I completely agree with Meg, and have fought many of my own battles with clients and in organizations about how social media will be used as a tool in a marketing communications plan. I’ve sold up many times and been very successful, but I’ve also been in situations where it is clear that the business culture I’m dealing with is not one that wants to establish a human connection with its audiences, which is what I believe using digital marketing and social media is for. When someone asks a question like Natalie’s, I reflect upon my experiences and wonder how long one should expend energy on the good fight before looking onward to find an environment where passion to foster community among and organization and its audiences can thrive.
“A Culture is made – or destroyed – by its articulate voices.” -Ayn Rand.
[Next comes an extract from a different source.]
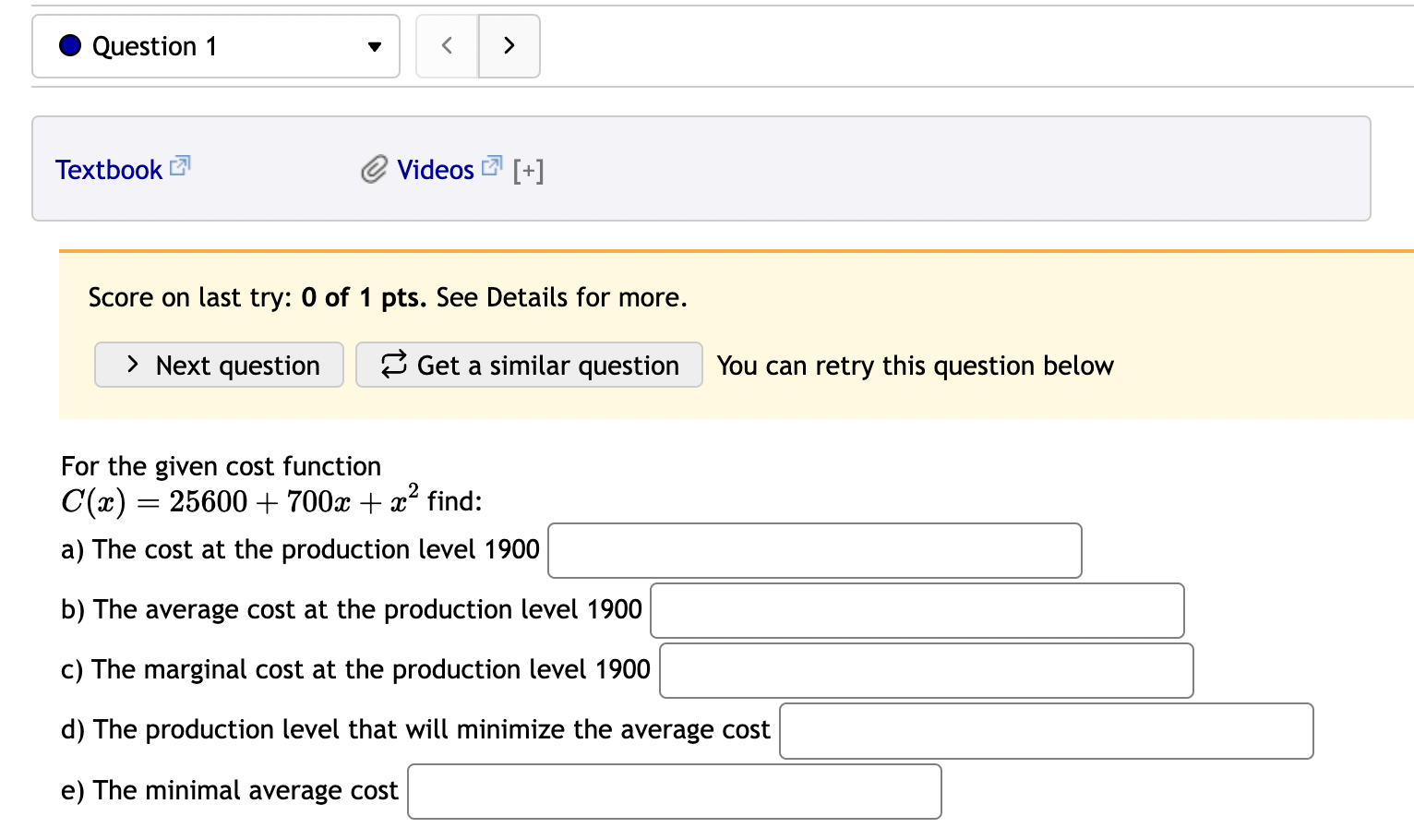
Task: Click the average cost answer field
Action: click(917, 611)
I have found one thing to be paramount in my [career] travels thus far: That the values and cultural realities of my employer align with mine. Why? Because the ones leading dictate what voice, tone and actions an organization takes. Regardless of what an organization’s mission and values are on paper, in today’s world, who you really are will be seen by all whether you like it or not. While some organization’s have visionary and very customer-centric values, many like to act as if, but never come close to stacking up. If leadership wants to use mediums that are meant for conversation (social media) and only push messages, that tells me that something at the top is broken or lacks the proper education to play in the digital media sandbox. It is only natural that this will trickle down and show up in brand and employees will emulate this in their respective networks.
We’re in a time of great change in business and technology has disrupted us in several ways. It may just be my perspective, but I believe that those who’ve always been interested in establishing mutually beneficial relationships (truly) with their customers are having little problem navigating through this disruption. Leaders who’ve been around for 30+ years may not Tweet, Facebook or have any clue what the hell blogging is for, but they understand the importance and necessity of using these tools to further their mission and vision of connectivity, sharing and most importantly listening in order to enhance their product and service offering. And, they put the people in place to accomplish these tasks.
The Economy, Life choices and Status Quo
A lot of the heat my comment took related to how hard it is to find a job right now, how there are other steps to be taken and how some are in a place in their life where ‘quitting your job’ is simple not an option due to circumstance and choices previously made. To that, I have a few things to say.
A) There is a way to quit job and that is strategically, tactfully and once you’ve found a job that better suits your values and [business] cultural needs. Much work is required, but if you’re passionate about you do and are really good at it, it’s relatively simple to accomodate the need. I will emphasize that it is very difficult, but I’ve walked through this a few times and found that there is always light at the end of any dark tunnel. I’ve been in jobs that depressed me because of limitations and lack of fulfillment, but I never accepted that and took steps daily to get out. To read more on some of that, go here or here.
B) I’m not like most people. “fitting in” has never been something I do and I get more comfortable with that as time goes on. I joked with a friend recently that the new “fitting in” is not “fitting in.” Maybe I’m onto something. I’m not trying to do it all. I don’t have kids’ college funds to worry about or many responsibilities outside of a husband, dog and mortgage (which seems like a lot as I type actually), so my looking glass on this doesn’t account for other factors.
C) I believe in disrupting cultures that have not traditionally fostered relationships with their customers. I also have a breaking point and believe in working for innovators instead of people who are fearful and lack the courage to seek truth in what they don’t understand. I seek this with a passion that is ferociously frightening.
A huge thanks to Monika Melsha, Crystal Grobe, Natalie Zheng and Lanae for the inspiration to write this. I’m looking forward to additional thoughts and feedback from you. It’s always refreshing to have my opinions and delivery challenged. It makes life exciting because I certainly don’t have all the answers.